(THE INPUT):
-----
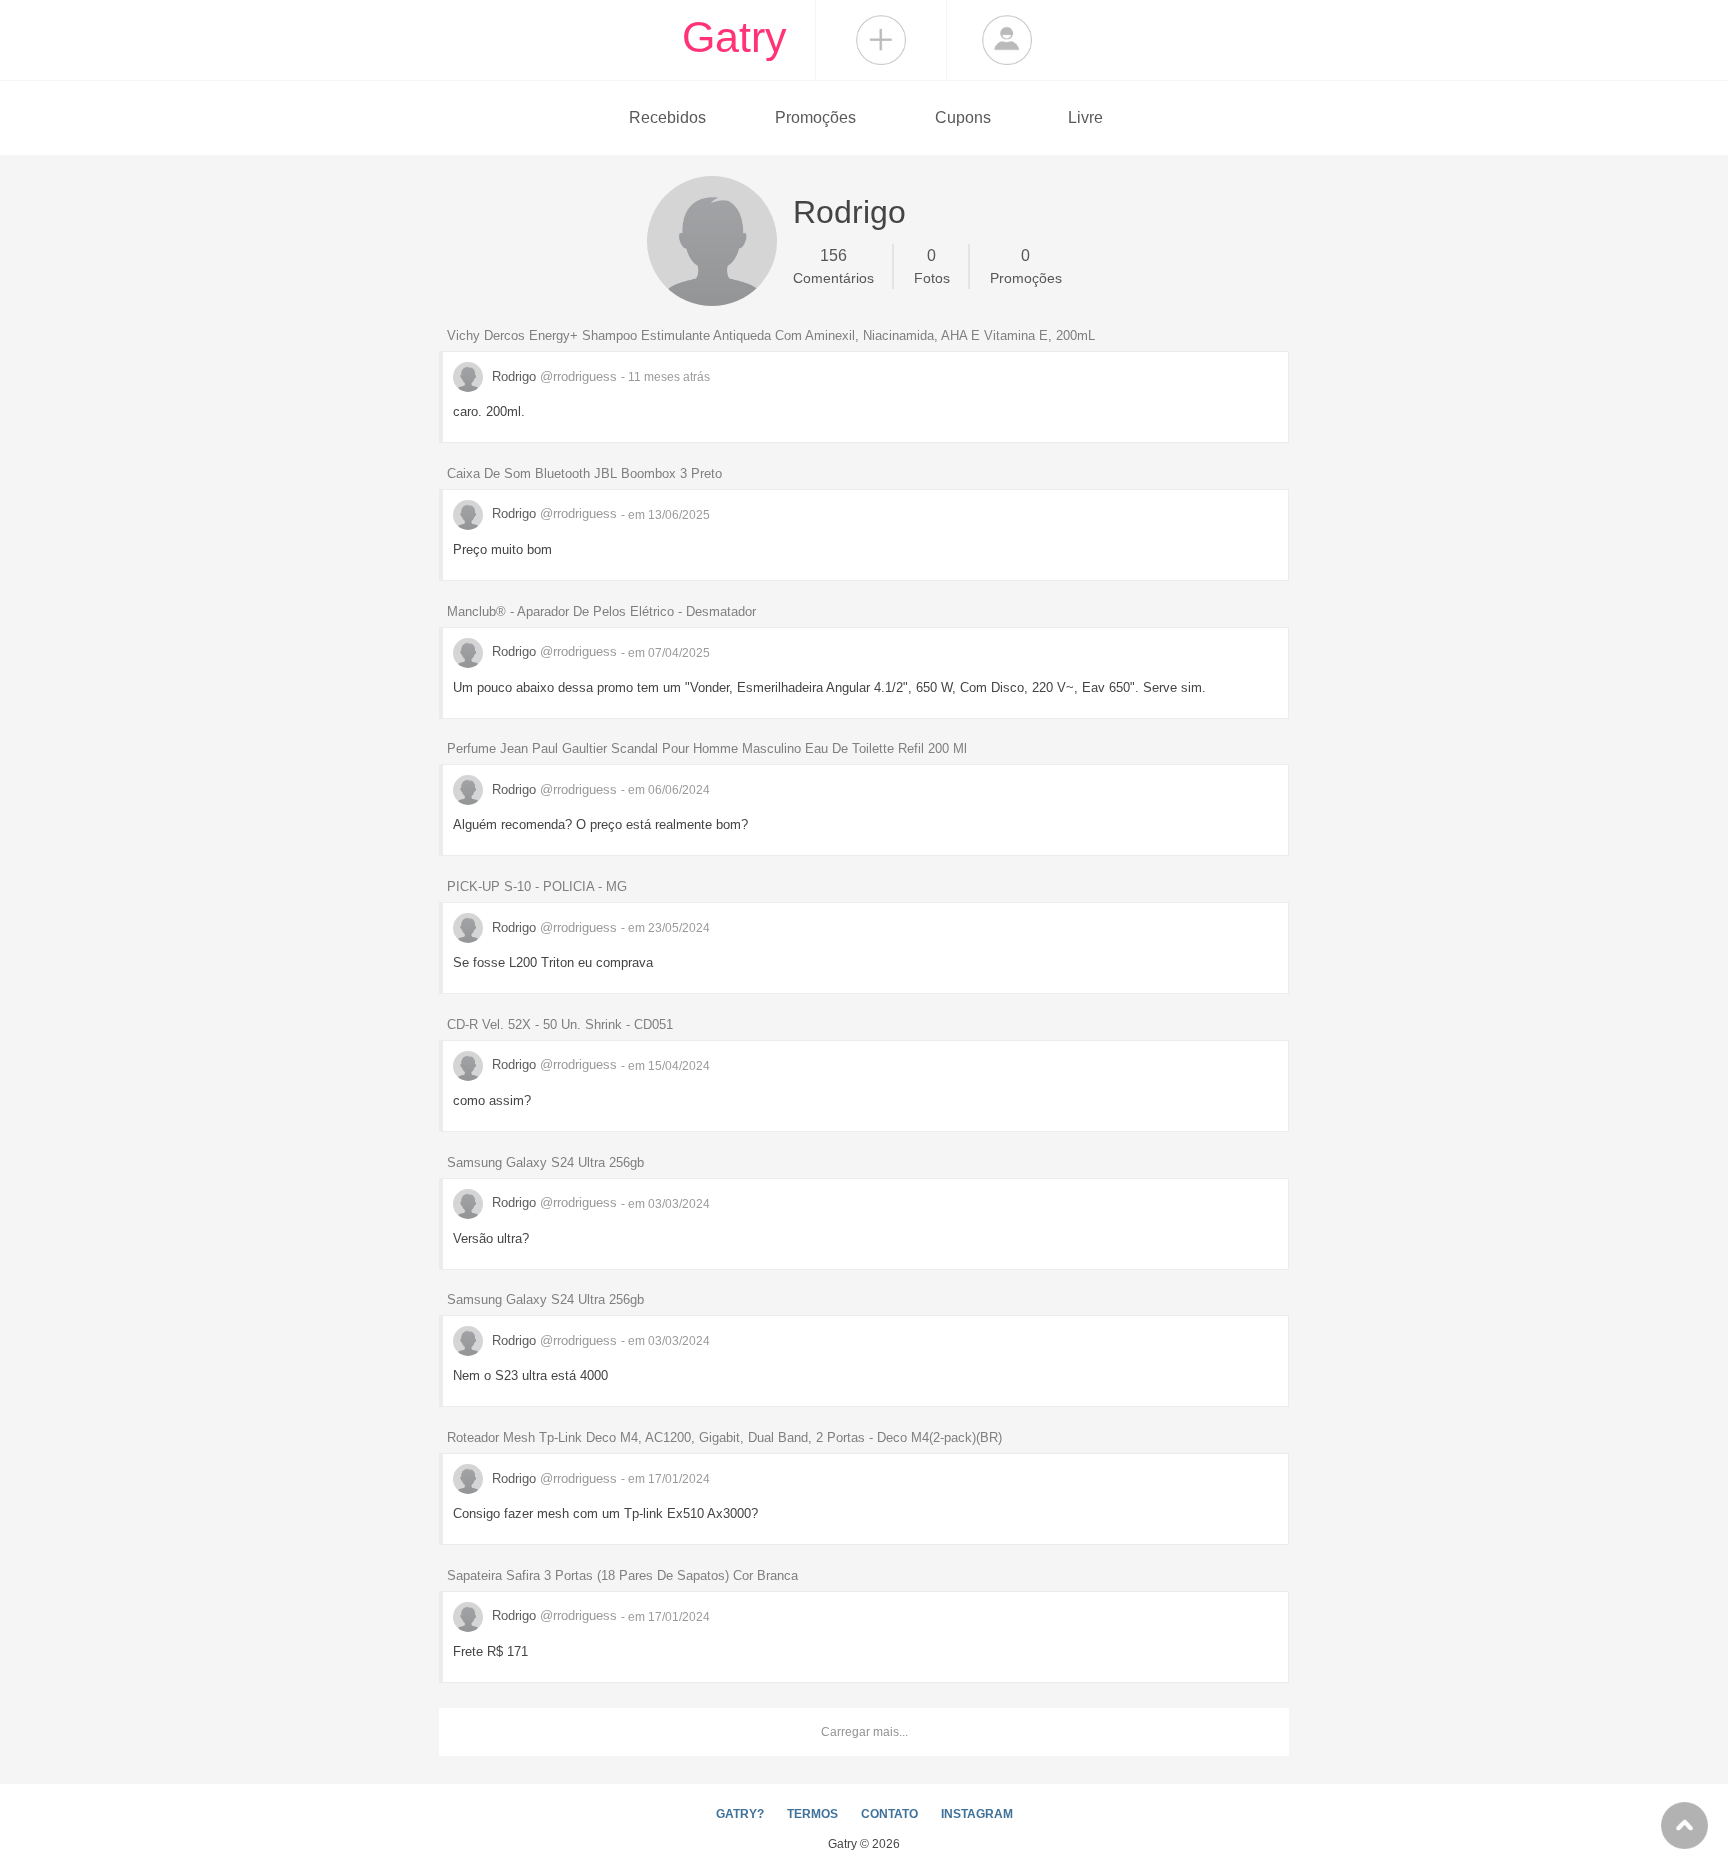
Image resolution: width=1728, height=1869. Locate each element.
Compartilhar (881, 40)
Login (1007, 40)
-----
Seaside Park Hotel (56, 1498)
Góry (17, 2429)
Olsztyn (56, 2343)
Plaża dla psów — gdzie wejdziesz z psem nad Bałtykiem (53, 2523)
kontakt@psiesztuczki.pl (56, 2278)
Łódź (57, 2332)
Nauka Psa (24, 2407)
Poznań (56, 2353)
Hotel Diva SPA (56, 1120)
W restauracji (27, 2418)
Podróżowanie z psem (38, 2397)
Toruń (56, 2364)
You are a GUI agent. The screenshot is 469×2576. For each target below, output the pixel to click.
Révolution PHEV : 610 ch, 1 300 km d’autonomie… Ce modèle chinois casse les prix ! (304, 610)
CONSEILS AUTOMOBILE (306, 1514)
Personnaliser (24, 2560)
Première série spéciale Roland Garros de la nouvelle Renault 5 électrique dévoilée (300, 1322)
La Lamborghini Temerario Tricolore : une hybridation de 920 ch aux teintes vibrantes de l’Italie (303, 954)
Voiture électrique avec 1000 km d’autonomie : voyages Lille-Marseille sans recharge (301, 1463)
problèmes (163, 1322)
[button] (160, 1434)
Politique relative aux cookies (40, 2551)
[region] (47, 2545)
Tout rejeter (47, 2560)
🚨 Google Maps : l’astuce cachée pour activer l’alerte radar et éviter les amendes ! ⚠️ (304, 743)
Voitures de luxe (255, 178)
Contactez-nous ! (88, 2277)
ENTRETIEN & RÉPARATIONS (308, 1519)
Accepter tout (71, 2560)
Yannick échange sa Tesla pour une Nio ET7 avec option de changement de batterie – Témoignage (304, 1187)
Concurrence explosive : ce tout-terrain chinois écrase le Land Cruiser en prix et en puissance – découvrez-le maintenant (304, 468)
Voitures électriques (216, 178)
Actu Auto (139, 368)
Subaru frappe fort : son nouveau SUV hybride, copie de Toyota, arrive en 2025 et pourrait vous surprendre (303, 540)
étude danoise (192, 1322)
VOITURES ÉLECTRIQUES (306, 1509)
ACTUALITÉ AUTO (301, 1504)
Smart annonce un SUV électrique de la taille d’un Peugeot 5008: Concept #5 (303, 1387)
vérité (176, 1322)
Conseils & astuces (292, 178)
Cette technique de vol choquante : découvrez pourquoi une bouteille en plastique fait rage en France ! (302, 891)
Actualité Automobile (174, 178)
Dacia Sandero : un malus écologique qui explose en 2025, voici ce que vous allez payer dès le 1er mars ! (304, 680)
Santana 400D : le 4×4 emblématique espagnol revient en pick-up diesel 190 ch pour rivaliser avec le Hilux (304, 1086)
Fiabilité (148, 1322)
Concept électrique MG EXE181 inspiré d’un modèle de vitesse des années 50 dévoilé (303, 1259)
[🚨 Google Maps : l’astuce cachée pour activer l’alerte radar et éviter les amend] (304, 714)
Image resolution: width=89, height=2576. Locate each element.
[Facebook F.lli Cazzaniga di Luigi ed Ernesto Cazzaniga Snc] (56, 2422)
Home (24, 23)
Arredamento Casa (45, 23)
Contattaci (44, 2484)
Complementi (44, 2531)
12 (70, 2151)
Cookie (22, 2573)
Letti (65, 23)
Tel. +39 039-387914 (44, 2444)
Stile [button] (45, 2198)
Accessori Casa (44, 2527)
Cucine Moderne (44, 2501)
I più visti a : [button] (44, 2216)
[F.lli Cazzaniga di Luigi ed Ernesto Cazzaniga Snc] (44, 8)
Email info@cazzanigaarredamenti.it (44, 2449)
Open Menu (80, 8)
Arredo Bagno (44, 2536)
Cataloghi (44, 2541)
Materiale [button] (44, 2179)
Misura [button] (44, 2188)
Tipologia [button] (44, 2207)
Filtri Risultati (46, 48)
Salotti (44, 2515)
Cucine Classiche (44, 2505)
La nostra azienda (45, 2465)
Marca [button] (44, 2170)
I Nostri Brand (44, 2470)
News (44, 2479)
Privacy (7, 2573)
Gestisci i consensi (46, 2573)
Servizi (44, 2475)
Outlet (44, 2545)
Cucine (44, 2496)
-----
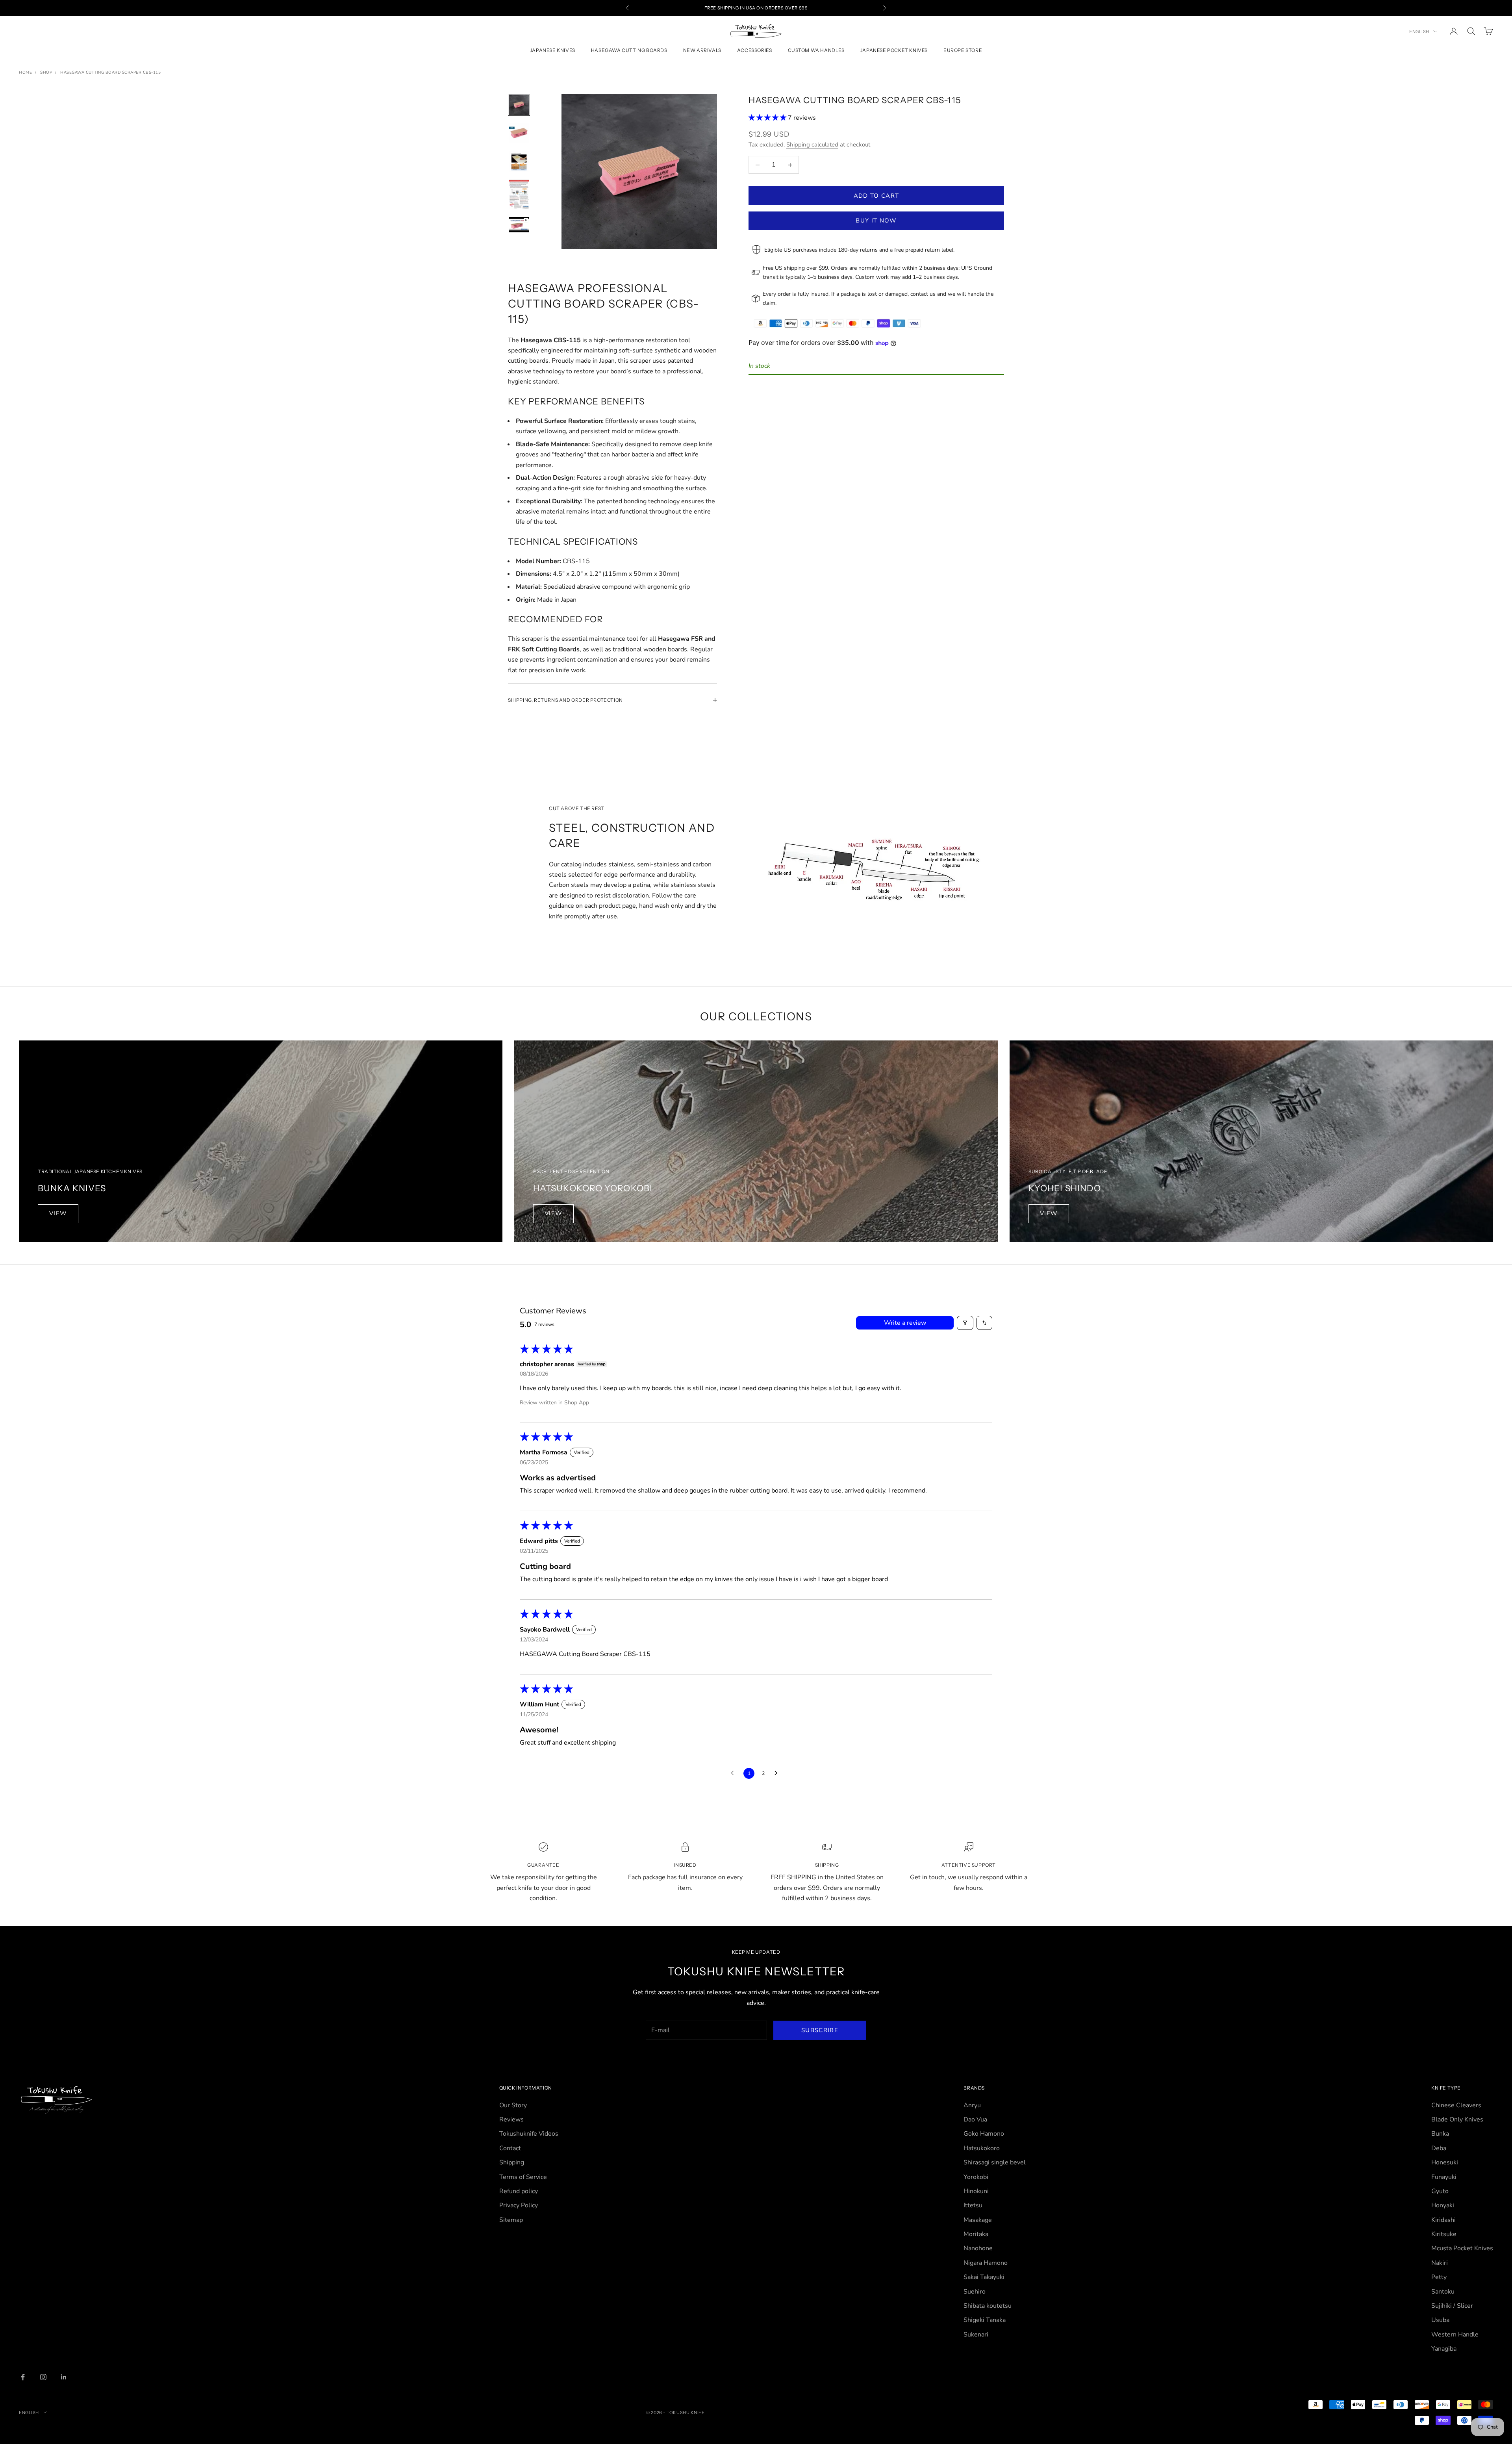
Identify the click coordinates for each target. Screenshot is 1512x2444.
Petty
-----
(WHAT YOU ARE ASKED TO DO): Each line of the data that includes "radar" should be copied.

(WRITTEN ANSWER):
🚨 Google Maps : l’astuce cachée pour activer l’alerte radar et éviter les amendes ! ⚠️ (304, 743)
[🚨 Google Maps : l’astuce cachée pour activer l’alerte radar et éviter les amend] (304, 714)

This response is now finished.